*** Opening of SOURCE MATERIAL ***
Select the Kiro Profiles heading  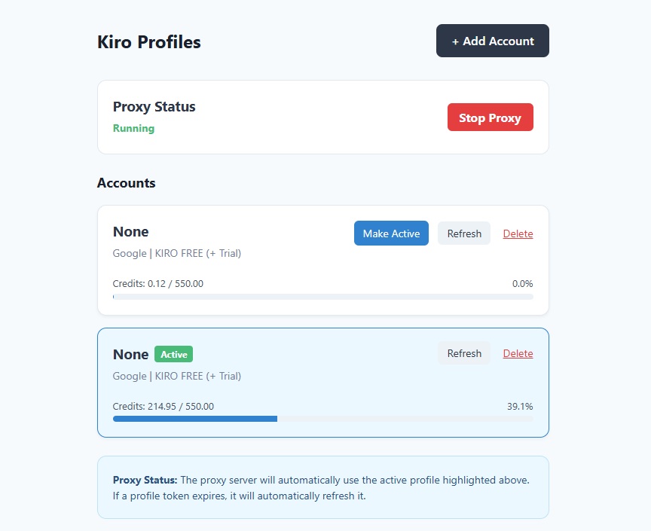click(148, 42)
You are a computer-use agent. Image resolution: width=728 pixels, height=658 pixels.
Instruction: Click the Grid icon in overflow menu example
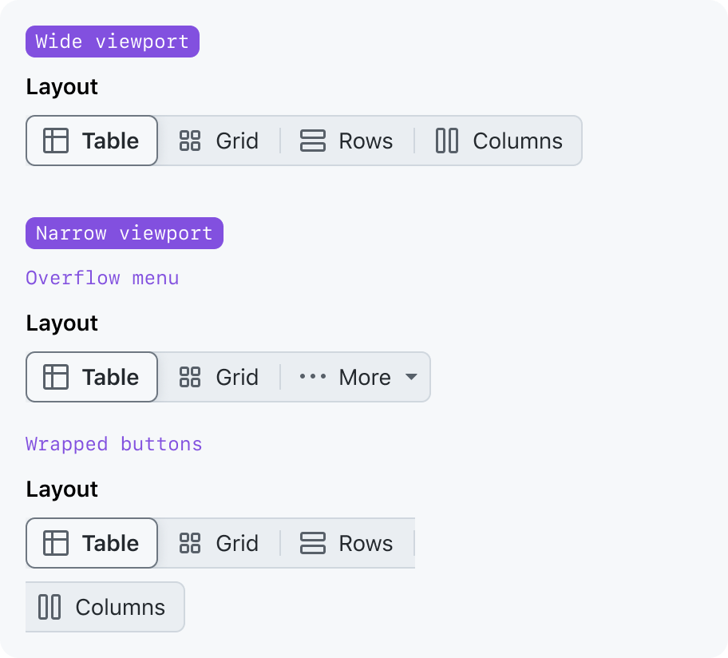[x=190, y=377]
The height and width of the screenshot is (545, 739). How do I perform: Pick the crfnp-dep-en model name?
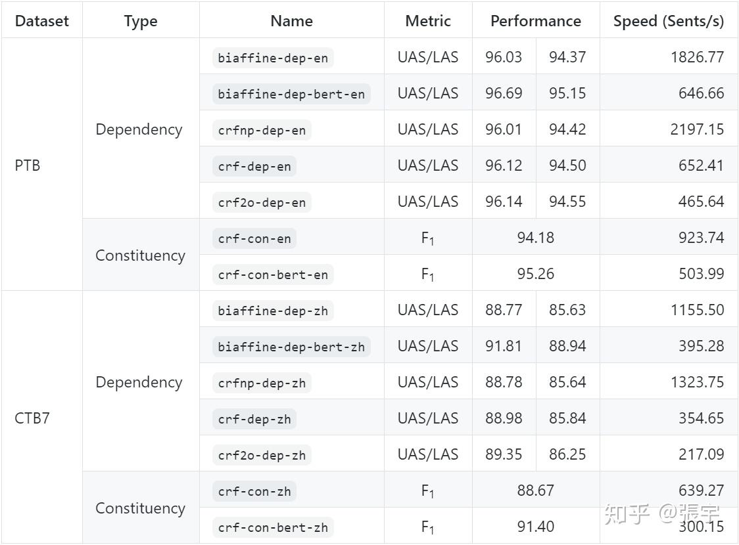point(262,130)
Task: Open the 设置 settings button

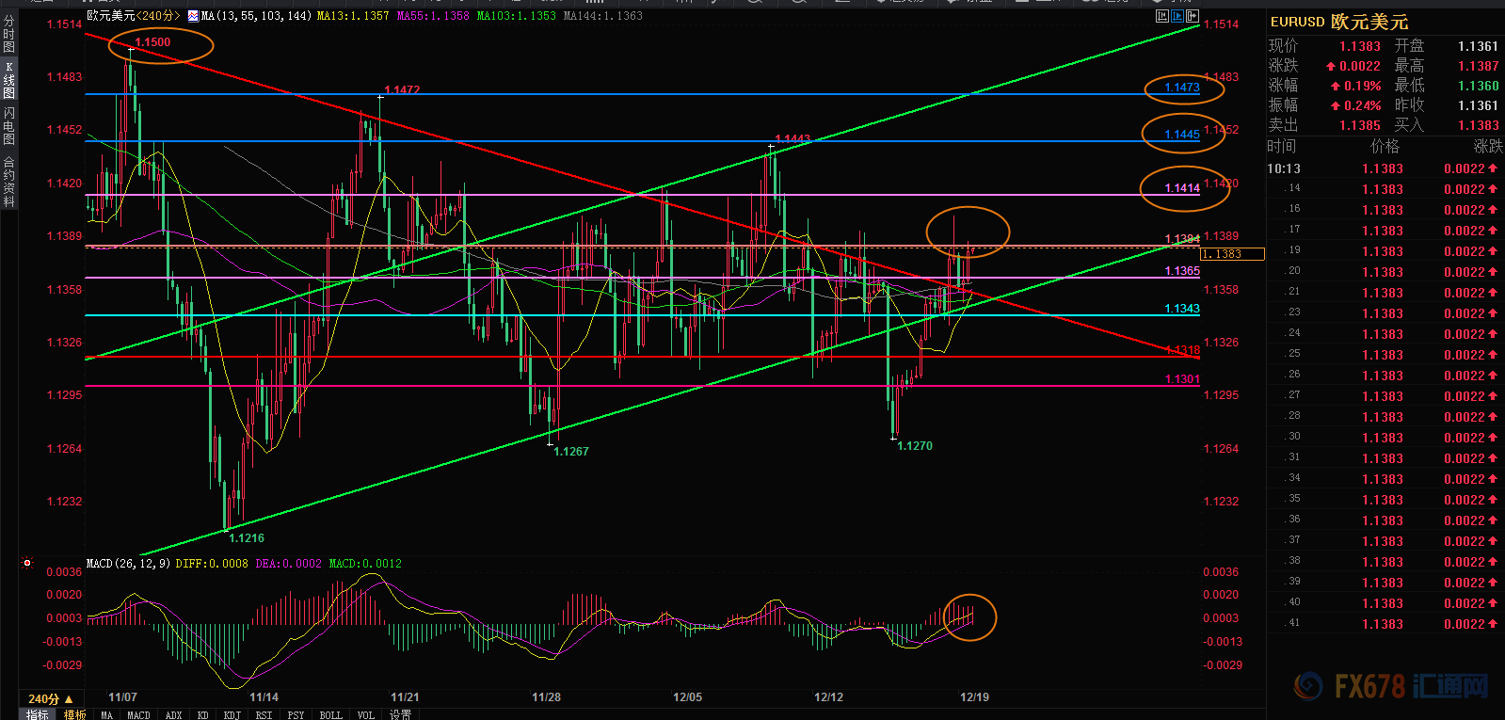Action: click(x=401, y=714)
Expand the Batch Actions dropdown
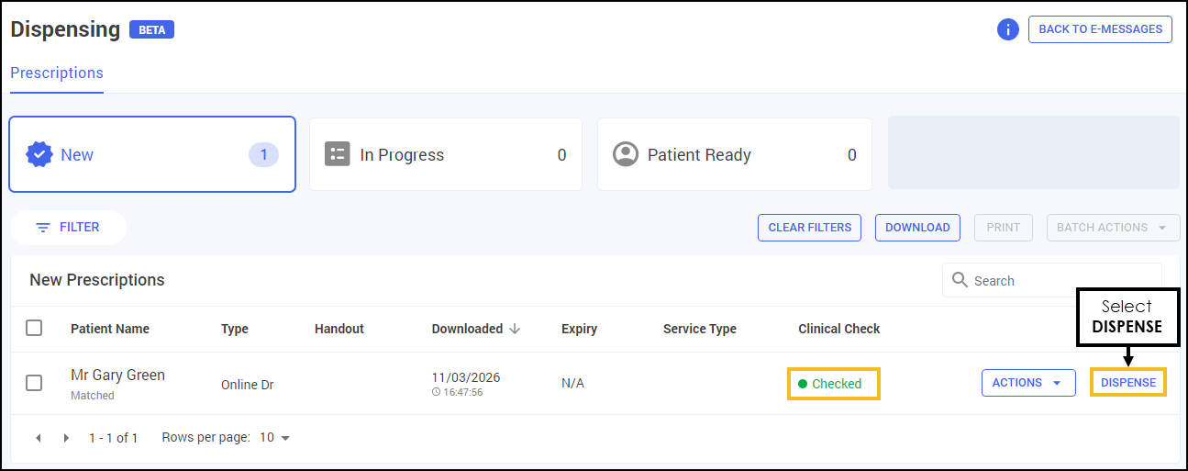This screenshot has width=1188, height=471. (x=1113, y=228)
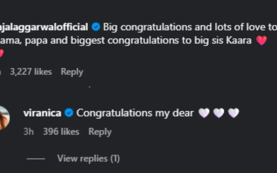View the 396 likes on viranica's comment
277x173 pixels.
coord(61,131)
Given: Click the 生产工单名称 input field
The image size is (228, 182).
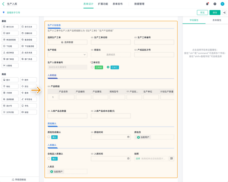Looking at the screenshot, I should 111,42.
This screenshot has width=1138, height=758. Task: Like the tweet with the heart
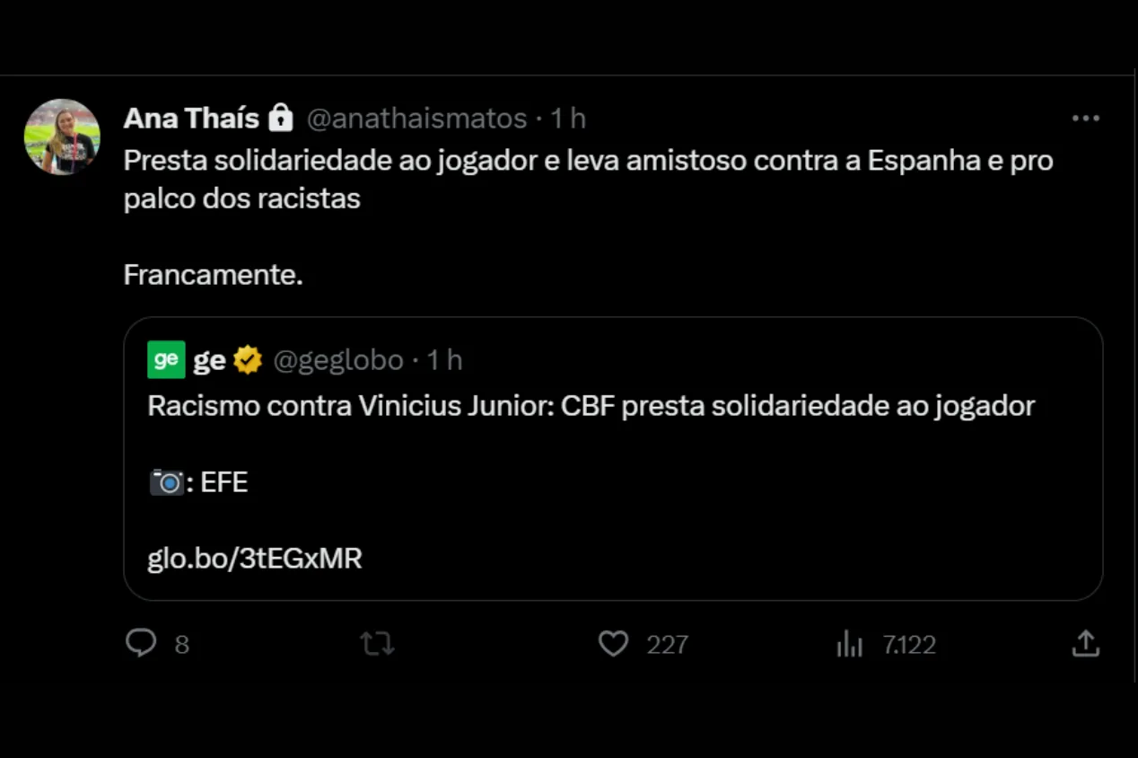[x=613, y=643]
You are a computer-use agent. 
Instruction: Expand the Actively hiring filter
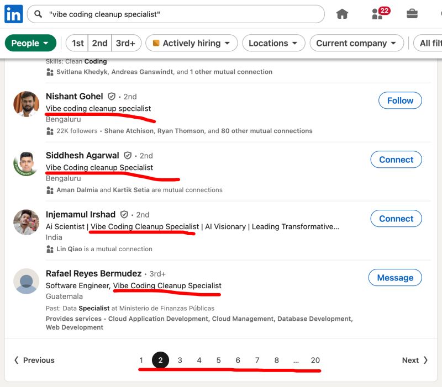(192, 43)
*** Close of SOURCE MATERIAL ***
▶ **ASSIGNED TASK**: Make an exact copy of only those lines that run from the line with "This screenshot has width=1138, height=758." through the end of the records, excluding pictures.

▶ **TASK ANSWER**:
This screenshot has width=1138, height=758. Task: Like the tweet with the heart
[x=613, y=643]
You are a computer-use agent. 
Instruction: Expand the Actively hiring filter
(192, 43)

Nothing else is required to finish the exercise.